Tomb Raider: The Cradle of Life
Rare is it for me to be so pleased with a bad movie. People who know my tastes know that I value a certain kind of bad movie, of course, but that's not to what I refer. "Tomb Raider: The Cradle of Life" (I refuse to preface that with "Lara Croft", dammit) is no "Blood Diner" or "Nude for Satan". Hell, it's not even "Zombie Lake". It is indeed a simple bad movie. But therein lies its redeeming facet -- its mere garden-variety badness. Its safe, boring mediocrity means that it's far, far better than the disastrous first film in the (now probably dead) series.
The main improvement was displacing Simon West from the director's chair and substituting Jan de Bont. Granted, this is one of the few occasions in which de Bont's directorial hand could be considered an upgrade, but so it goes. With de Bont at the helm, we can at least be assured that the action scenes will be decipherable. (I seriously believe Simon West introduces himself in public as "Not Michael Bay".) And not only are they decipherable, they're actually fairly competent. Save for the dreadful opening setpiece, the action in this film is not bad. Things blow up, guns are fired, asses are righteously kicked. At times, I could almost understand Roger Ebert's enthusiasm for this. (Well, okay, really only once -- during the attack by the shadow-creature thingys -- but these days, understanding at all what Ebert's on about is impressive.)
Alas, all this carnage had to be harnessed to a script. And while de Bont and co. go out of their way to make the story totally irrelevant, those annoying plot interludes occasionally poke their dirty snouts in where they aren't welcome.
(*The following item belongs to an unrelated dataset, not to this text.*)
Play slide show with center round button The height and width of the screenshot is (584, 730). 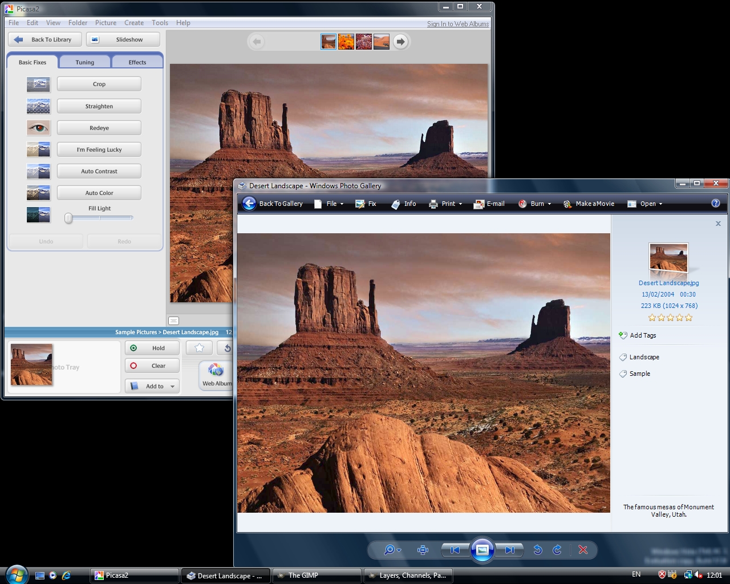pyautogui.click(x=482, y=550)
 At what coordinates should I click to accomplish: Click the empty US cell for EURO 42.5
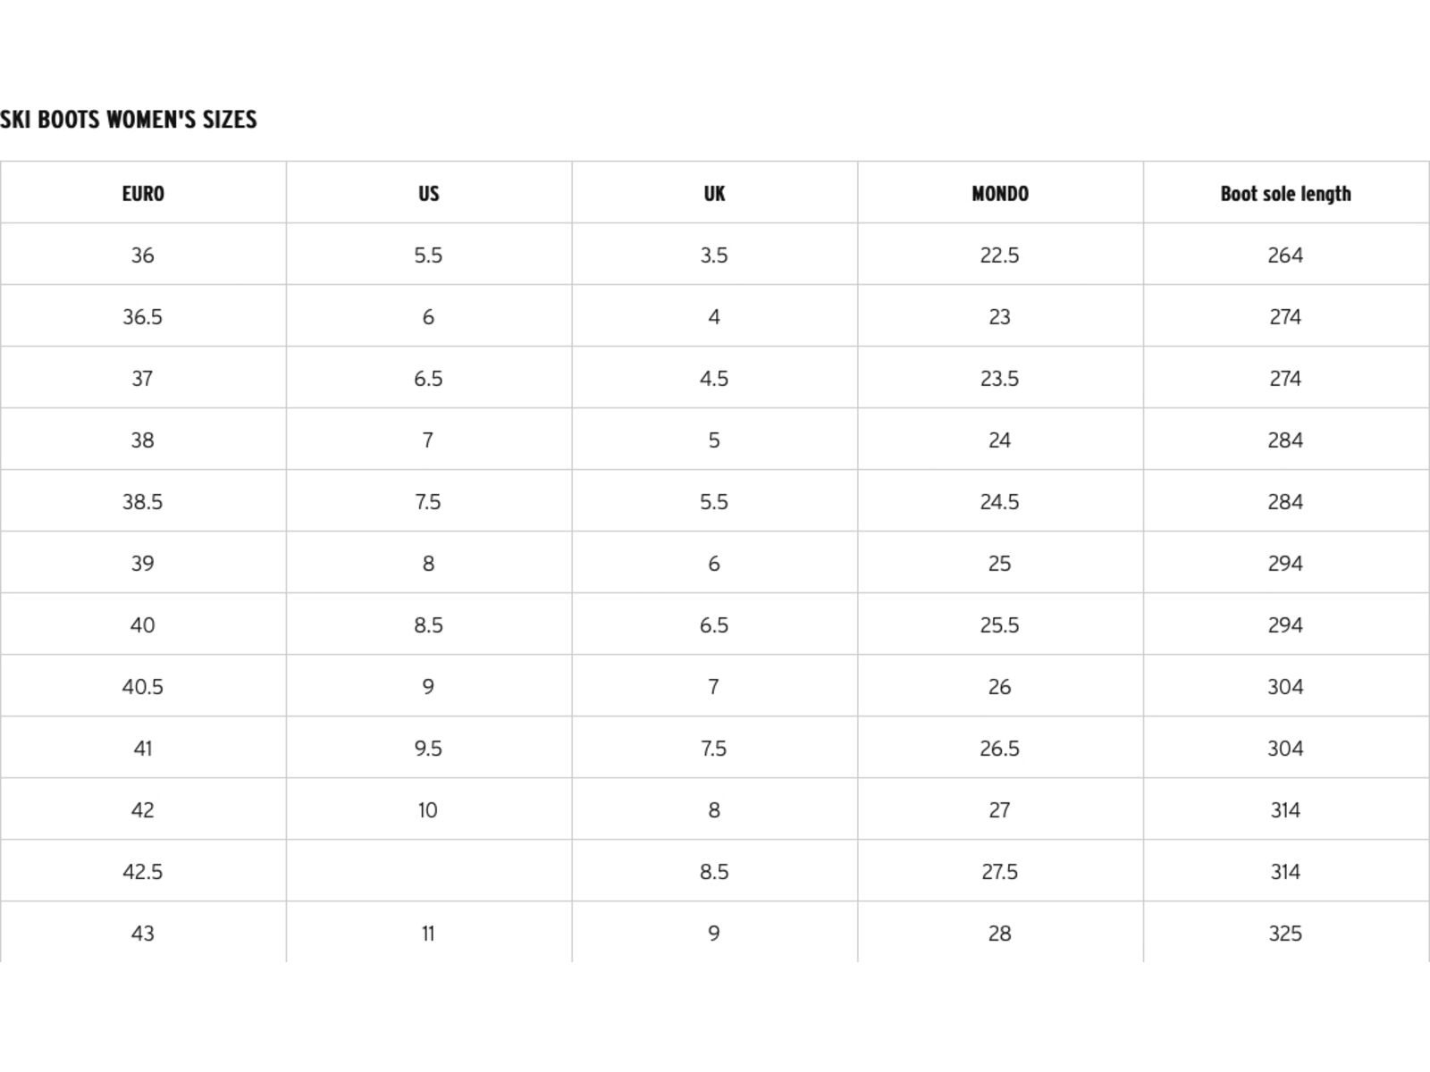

Watching a film like this makes one long for the grand old days of silent film; certainly sound technology might have been slower in coming if people had known that it would have been utilized for dialogue like "You can break my wrist, but I'm still going to kiss you." Even so, this crap script represents an improvement over part one, if for no other reason than we're not really asked to give a damn about the character's emotional lives. Part one's biggest and most embarrassing misstep was the goopy I-miss-Daddy subplot -- the film aimed for pathos, overshot and ended up pathetic instead. Here, everything is brought down to its essence. The bad guy wants to open Pandora's Box because he's the bad guy. Lara kicks ass because she can. What more do you need? There's some nonsense about a past relationship with the convict helping her find the Box (which culminates in an awful coda, the closest this comes to echoing its predecessor), but for the most part this film exists to show things being destroyed, not hearts being healed. Which, considering the talents involved, is probably a good thing.
Don't get me wrong -- none of this is actually a recommendation. It's still a genuinely bad movie. As I said before, the script is lousy and the plot is perfunctory and Angelina Jolie turns in a terrible performance playing the most boring action heroine in history. (Her lack of enthusiasm for this project is palpable.) Plus, there's a scene where Jolie subdues a shark by punching it in the nose, which may be realistic but still looks unbelievably silly. I wouldn't want you to go out and see this based on my scribblings here. There's better ways to spend your money. But it's not soul-suckingly godawful, and for that I shall remain grateful. Plus, it gives me hope for another reason: Between this and the aggresively minimalist "Ballistic: Ecks vs. Sever", it looks like we may be one step closer to some hack disregarding the plot so much that he moves into abstraction and accidentally makes the great American avant-garde action flick. But that's another essay.